The peace and comfort of the images jumped off the pages and seemed to justify the book’s thesis that a front porch is where the real activity of families happens. I then realized how much of my own family life had occurred on two particular front porches of my life.

Both porches were so similar, stretching across the entire front of each house, with screens that had to be put up and taken down each season. Both were also furnished with a tattered old porch swing or a couch, a couple of wicker rocking chairs, discarded footstools and end tables. Everything that might have been donated to charity ended up on the front porch

The front porch at my parent’s Madison home is where we end up on any fair weather day. Even though it’s crowded and clumsy when maneuvering snacks and drinks, it seems to be the place where most of my family feels free to kick back, enjoy each other and discuss the most important topics of our day. I’m sure the laughter of my brothers and sisters echoed through the neighborhood as we cajoled Dad to turn off his far right wing talk radio. The faint refrain of the gleeful cries of Badger fans from nearby Camp Randall blew down the street, making us feel we were in the midst of the action.

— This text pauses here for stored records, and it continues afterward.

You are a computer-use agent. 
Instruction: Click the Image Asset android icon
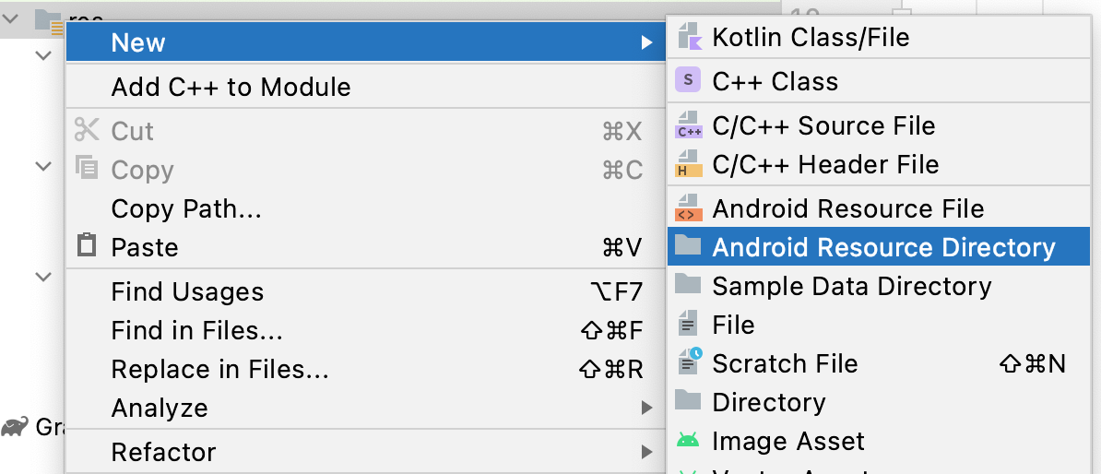(x=689, y=442)
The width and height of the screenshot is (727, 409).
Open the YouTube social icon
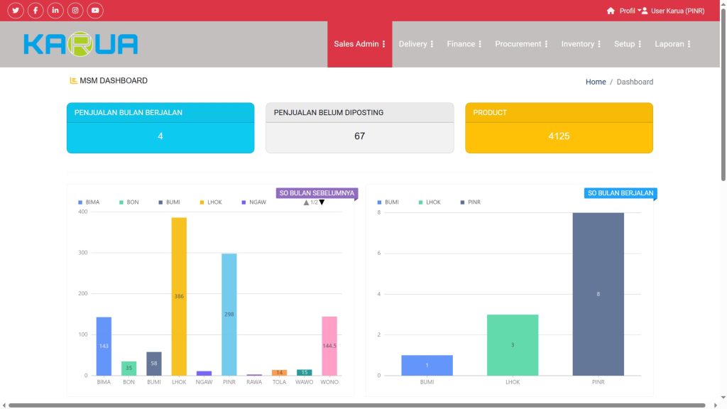click(95, 11)

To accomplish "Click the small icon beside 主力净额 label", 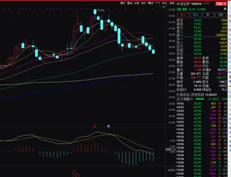I will coord(192,99).
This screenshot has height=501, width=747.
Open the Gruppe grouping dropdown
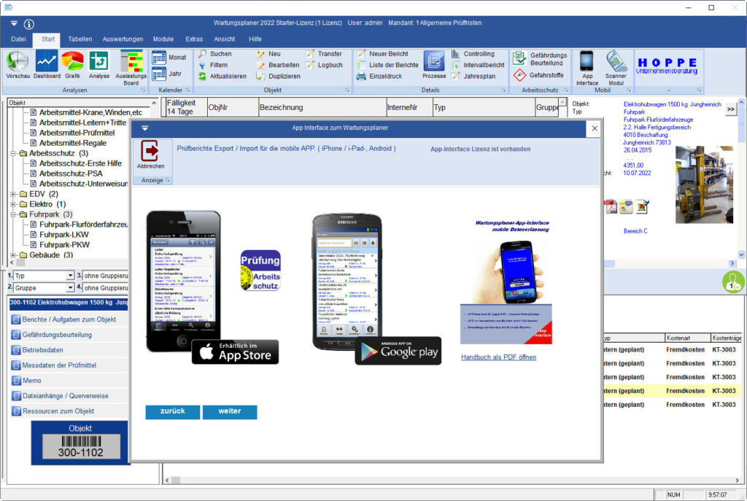(x=71, y=288)
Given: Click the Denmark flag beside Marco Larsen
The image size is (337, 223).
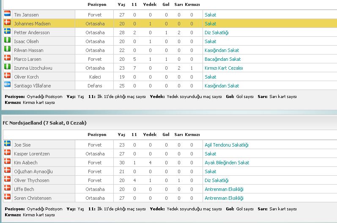Looking at the screenshot, I should click(7, 58).
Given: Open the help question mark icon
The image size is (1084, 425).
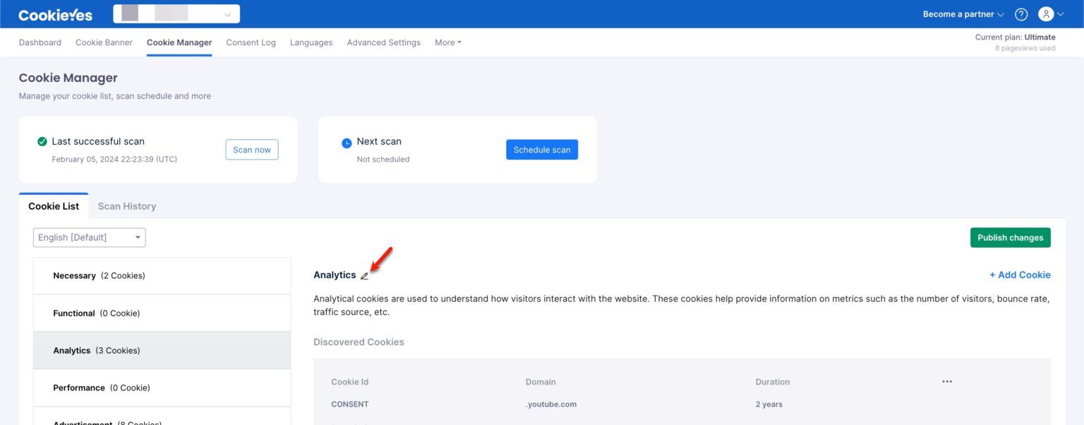Looking at the screenshot, I should coord(1021,14).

But the front porch of my high school years in Fond du Lac was, to my mind, the most comfy place in the whole house even though it wasn’t really even in the house. I’d come back from shopping and that’s where I headed, flopping down on the cushioned old rocking chair to show my latest finds to whoever was around. I’d spent hours out there reading. What was most fun was watching, and listening as the world walked by. Amazing what people said when they thought no one was within hearing range.

All through high school, on most nights after supper, we migrated to the front porch as soon as the dishes were done. The faint beams from the living room were our only lighting, casting silhouettes as we settled in. That’s probably why we talked so much. The shadows promoted a feeling of anonymity. The radio played softly, the night air was fresh and activity on the street was nonexistent. It was a perfect time for dreaming.

Mother would make popcorn almost every night. My younger brothers and sisters came and left depending on how hungry or curious they were. It was mostly mom and me. High school was tough and having someone who was interested in my latest crisis was heartening. She’d first ask general questions about school, classes and friends. Then she’d get around to my latest crush or boyfriend. How was it going. That kind of stuff.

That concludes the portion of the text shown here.